Sonuç olarak, çalışmamızdaki veriler ve literatür bilgilerinin ışığı altında; üçlü tanısal yaklaşımın bir parçası olan İİAS, deneyimli bir klinisyen ve patoloğun elinde vazgeçilmez bir tanı yöntemi olacak ve gereksiz cerrahi girişimleri önleyecektir.

Kaynaklar

  1. Chaiwun B, Thorner P. Fine needle aspiration for evaluation of breast masses. Curr Opin Obstet Gynecol 2007; 19: 48-55.
  2. Ariga R, Bloom K, Reddy VB, Kluskens L, Francescatti D, Dowlat K, Siziopikou P, Gattuso P. Fine needle aspiration of clinically suspicious palpable breast masses with histopathologic correlation. Am J Surg 2002; 184: 410-413.
  3. Rezanko T, Tuğyan N, Dağ F, Aydın Ergun S. Meme ince iğne aspirasyon sitolojilerinde gerçek gri zon. Türk Patoloji Dergisi 2002; 18:44-48.
  4. O'Neil S, Castelli M, Gattuso P, Kluskens L, Madsen K, Aranha G. Fine needle aspiration of 697 palpable breast lesions with histopathologic correlation. Surgery 1997;122: 824-828.
  5. Pacinda SJ, Ramzy I. Fine needle aspiration of breast masses. J Adolesc Health 1998; 23: 3-6.
  6. Dominguez F, Riare JR, Tojo S, Junco P. Fine needle aspiration of breast masses. Acta Cythologica 1997; 41: 341-346.
  7. Jayaram GM, Alhady SF. Cythological analysis of breast lesion: A review of 780 cases. Malaysian Pathol 1996; 18: 81-87.

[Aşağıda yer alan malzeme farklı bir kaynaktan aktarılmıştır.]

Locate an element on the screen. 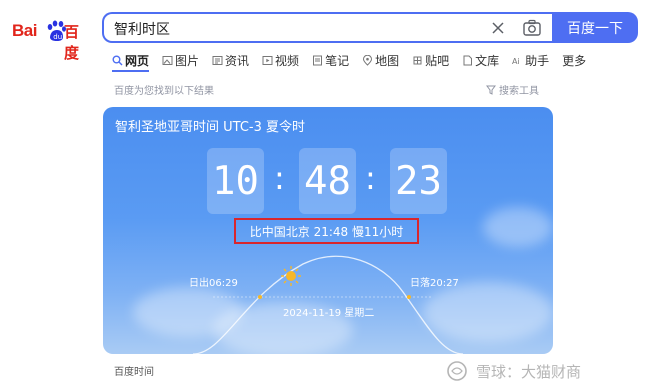 This screenshot has height=389, width=655. sunset-time: 日落20:27 is located at coordinates (434, 284).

  8. Tanaka K, Shoji T, Tominaga Y, Nakagawa H, Yamamoya D, Kawanıshı H, Sakaıda N, Okamura A, Hıokı K. Statistical analysis of diagnostic failure of fine needle aspiration cytology in breast cancer. J Oncol 2001; 76: 100-105.
  9. Bulgaresi P, Cariaggi MP, Bonardi L, Carozzi MF, Confortini M, Galanti L, Maddau C, Matucci M, Rubeca T, Turco P, Ciatto S, Miccinesi G. Analysis of morphologic patterns of fine needle aspiration of the breast to reduce false-negative results in breast cytology. Cancer 2005; 105:152-157.
  10. Aksaz E, Öncel T, Atasoy G, İrgil C, Yazıcı T, İpek N, Bitik D, Tolunay Ş. Core biyopsi açık biyopsilerin yerini alabilir mi? Meme Sağlığı Dergisi 2005;1: 18-20.
  11. Rocha P, Nadkarni NS, Menezes S. Fine needle aspiration biopsy of breast lesion and histopathologic correlation. Acta Cytologica 1997; 41: 705-711.